Depression

I have finally come to terms with it. I am depressed.

Been so for quite a while now.

My depression has prevented my self-exploration (in every sense), I had withdrawn into a bubble (like seen in most cases), I had sudden manic outbursts of tears, fury, other emotions which I excused as causal to my (very attentive) boyfriend’s changing behaviour  and the strained relationship between my parents.
I passed Durga Pujo, Christmas, New Year’s Eve, New Year and Saraswati Pujo convincing myself: it’s just a phase, it’ll pass. I’ll only have to ride through it. Honestly? It didn’t help. I wasn’t dealing with my depression, you see. I was afraid of it. Depression, for me, was the proverbial elephant in the room, every corner of my mind bursting with the pain of trying very very hard to contain all of these turbulent emotions, repeatedly giving myself false hopes that IT’S OKAY. IT IS NORMAL. YOU ARE FINE. When all the while I was pushing away the very people I love and those who love me back and could help. Depression has a way you isolating you, you know. It’ll strip you of all feelings, make you go numb and have you wake up in the middle of the long wintry nights leaving you to deal with that sudden, sinking feeling in the pit of your stomach whose origin you’ll never quite figure out.
I like to tell people I’m a melancholy person, that I study literature and criticize and can never see the joy in things because I’m busy deconstructing everything. That I’m the hero with the burden of an knowledgeable.

None of that stand true.

I’m human, I like human company, I’m compassionate when I need be, I like attention just like everyone else. It is nice to appreciate and be appreciated in return. And I also prefer my solitude. All of us do.

You see depression takes away the pleasure of both company and solitude. You want to be alone but you don’t want to be alone. You want to be saved because you feel like you’re being suffocated with this opaque blanket of self-loathing and doubt. You wish someone would cut through this darkness with a shining sword and sweep you off to Happyland.

It doesn’t happen.

Because, depression, you see, has a way of isolating you from your saviours.

Your wall of thorns has no rose and unless you shine that rusting pair of shears to cut through and just live, you’ll forever suffocate, alienated.

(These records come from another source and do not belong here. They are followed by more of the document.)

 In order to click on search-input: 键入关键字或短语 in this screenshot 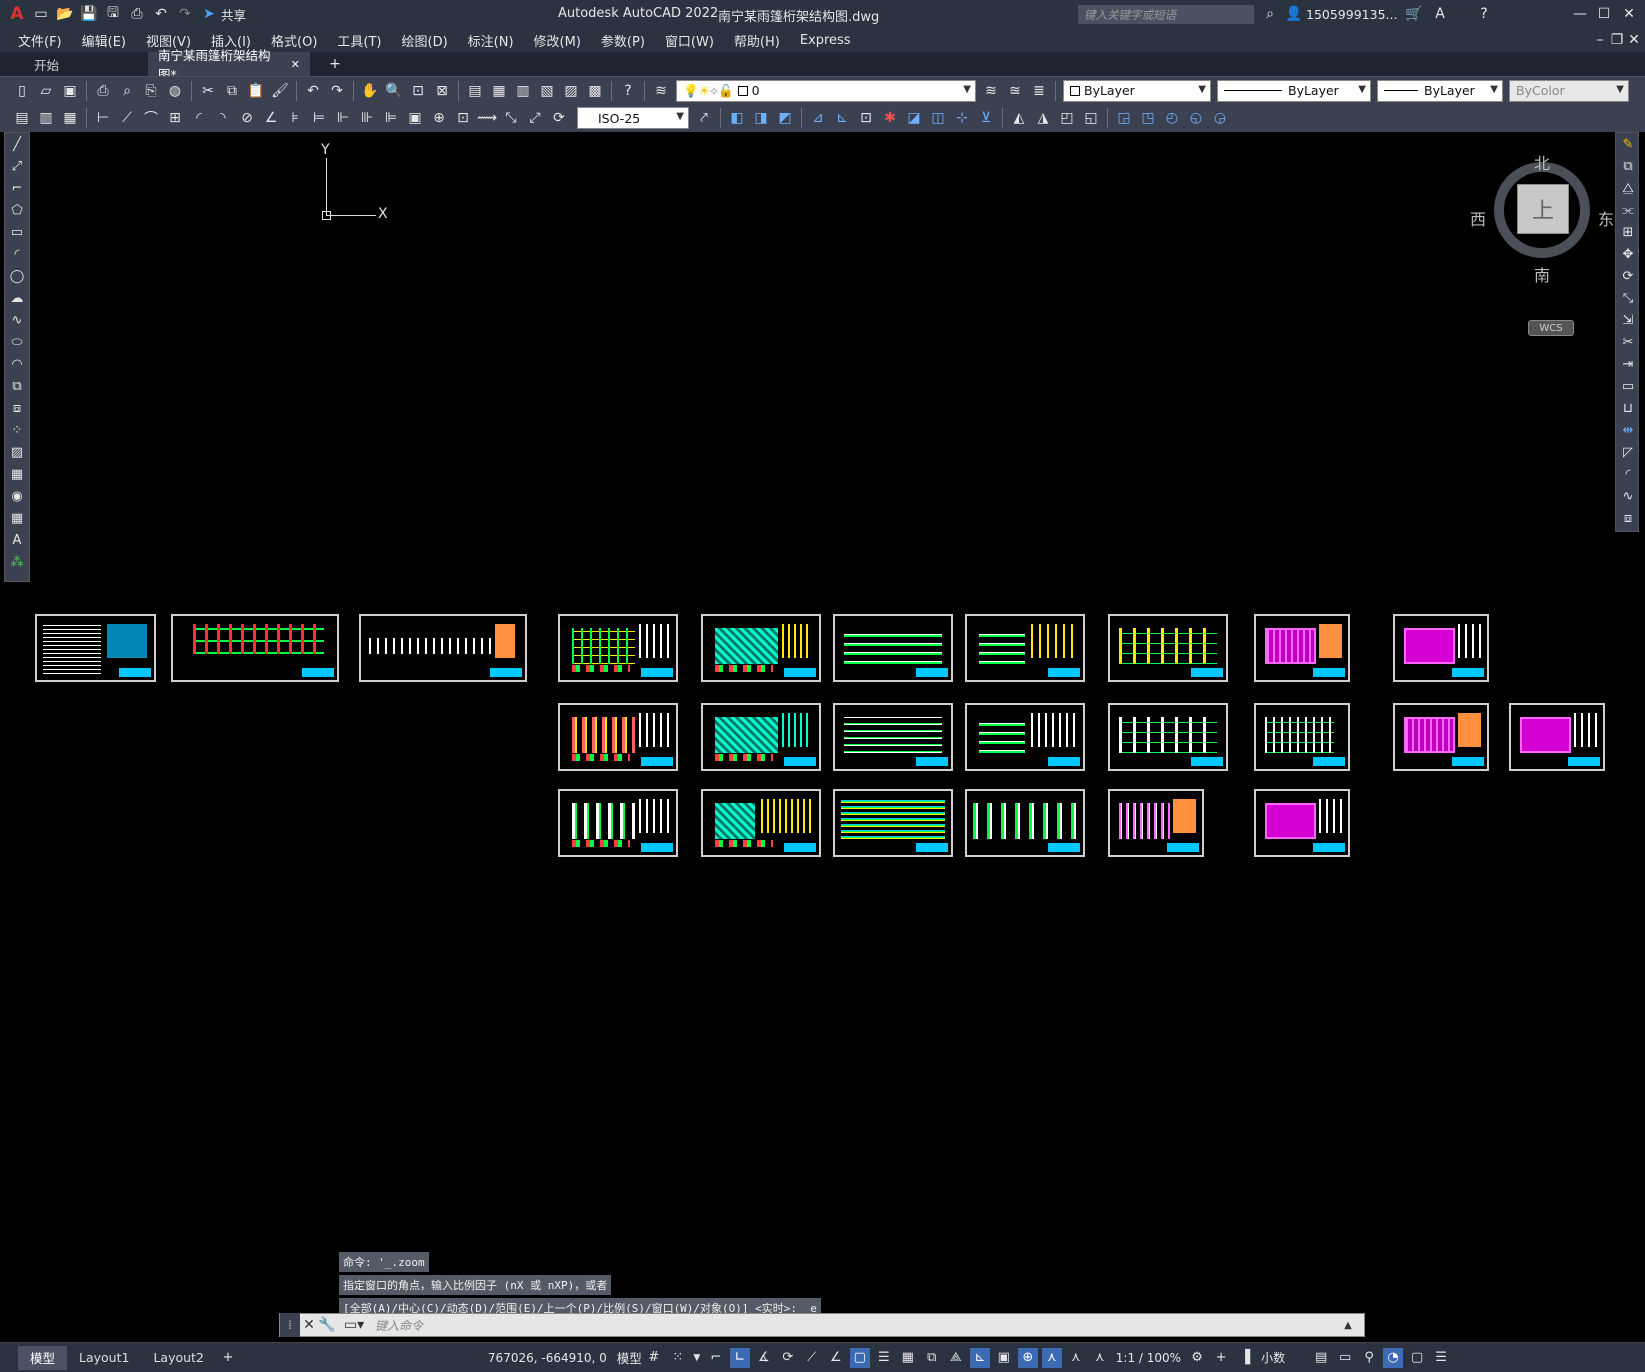, I will do `click(1166, 14)`. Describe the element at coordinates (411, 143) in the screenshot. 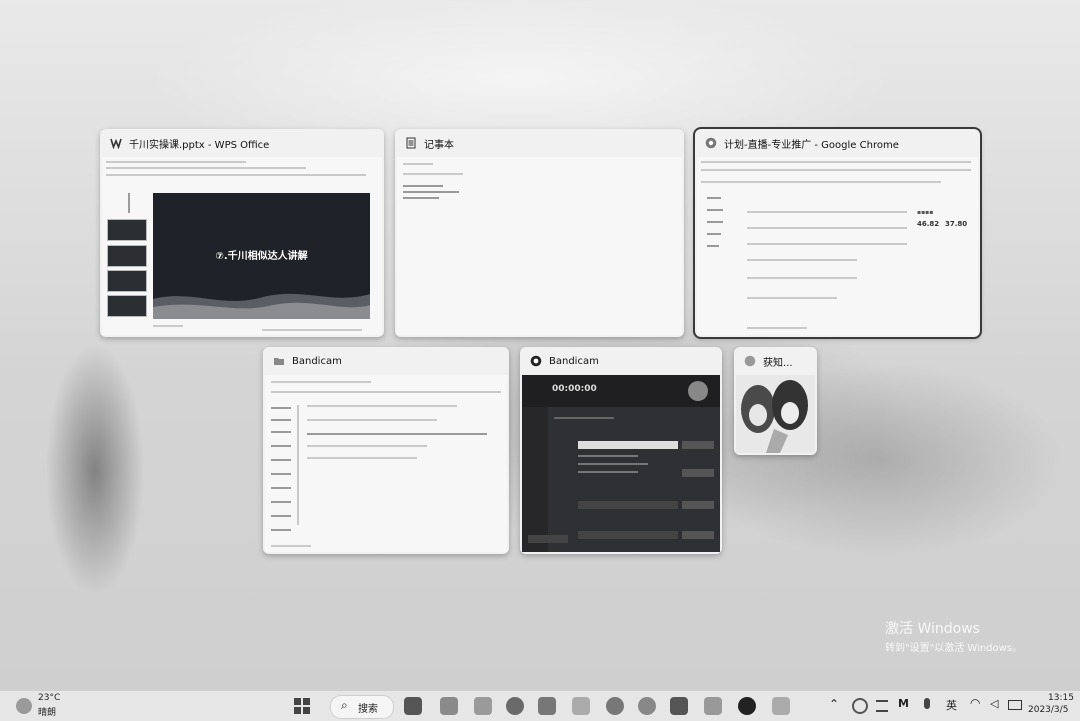

I see `notepad-icon` at that location.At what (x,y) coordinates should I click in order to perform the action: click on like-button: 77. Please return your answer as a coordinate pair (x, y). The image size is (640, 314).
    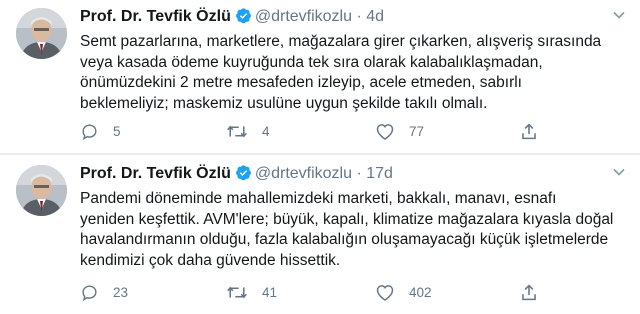
    Looking at the image, I should click on (400, 132).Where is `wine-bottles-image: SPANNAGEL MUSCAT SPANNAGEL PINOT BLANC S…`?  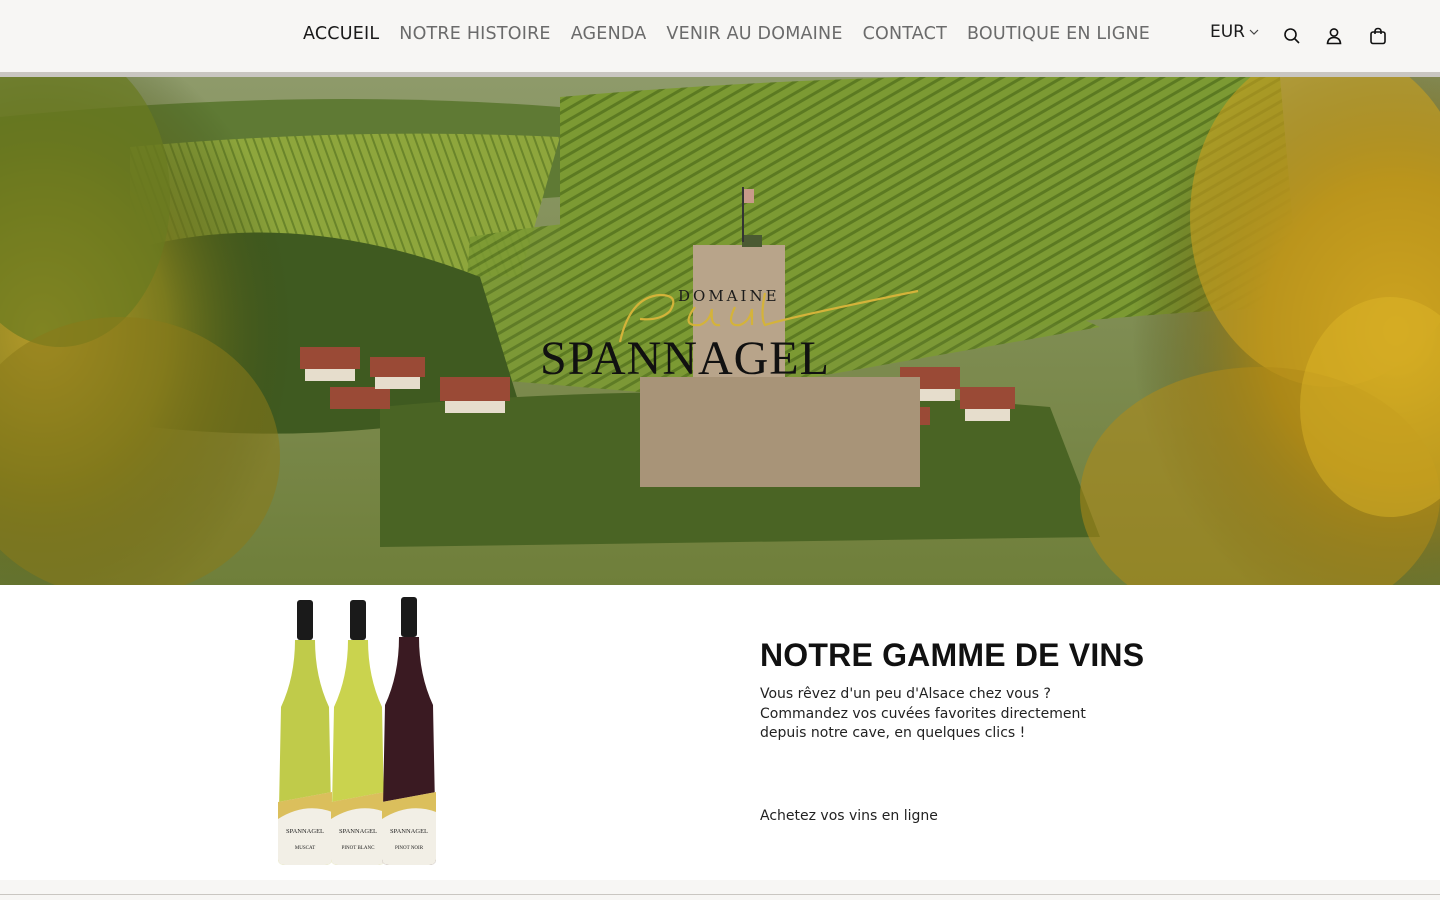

The first step towards defeating depression is admitting you have it. Then you apologize and reconnect with your loved ones. And: TAKE SOME FUCKING TIME OFF FOR YOURSELF. Don’t validate yourself through Facebook  posts and WhatsApp statuses about how “heroic” you are in your depression. Fucking fight it. Get your ass off that couch. Get going. Go to that seafood restaurant you’ve been meaning to try out with you best friend. Walk around a park, Take some nice fresh oxygen, let out that poisonous carbon. Eat that double chocolate ice-cream,think about your waistline some time later. Cut out all that city noise, go on that mountain trek, jump into that blue lake, drink that suspiciously delicious soup. Give yourself a break.

Most importantly, love yourself. If you can’t love yourself, no one can love you in return.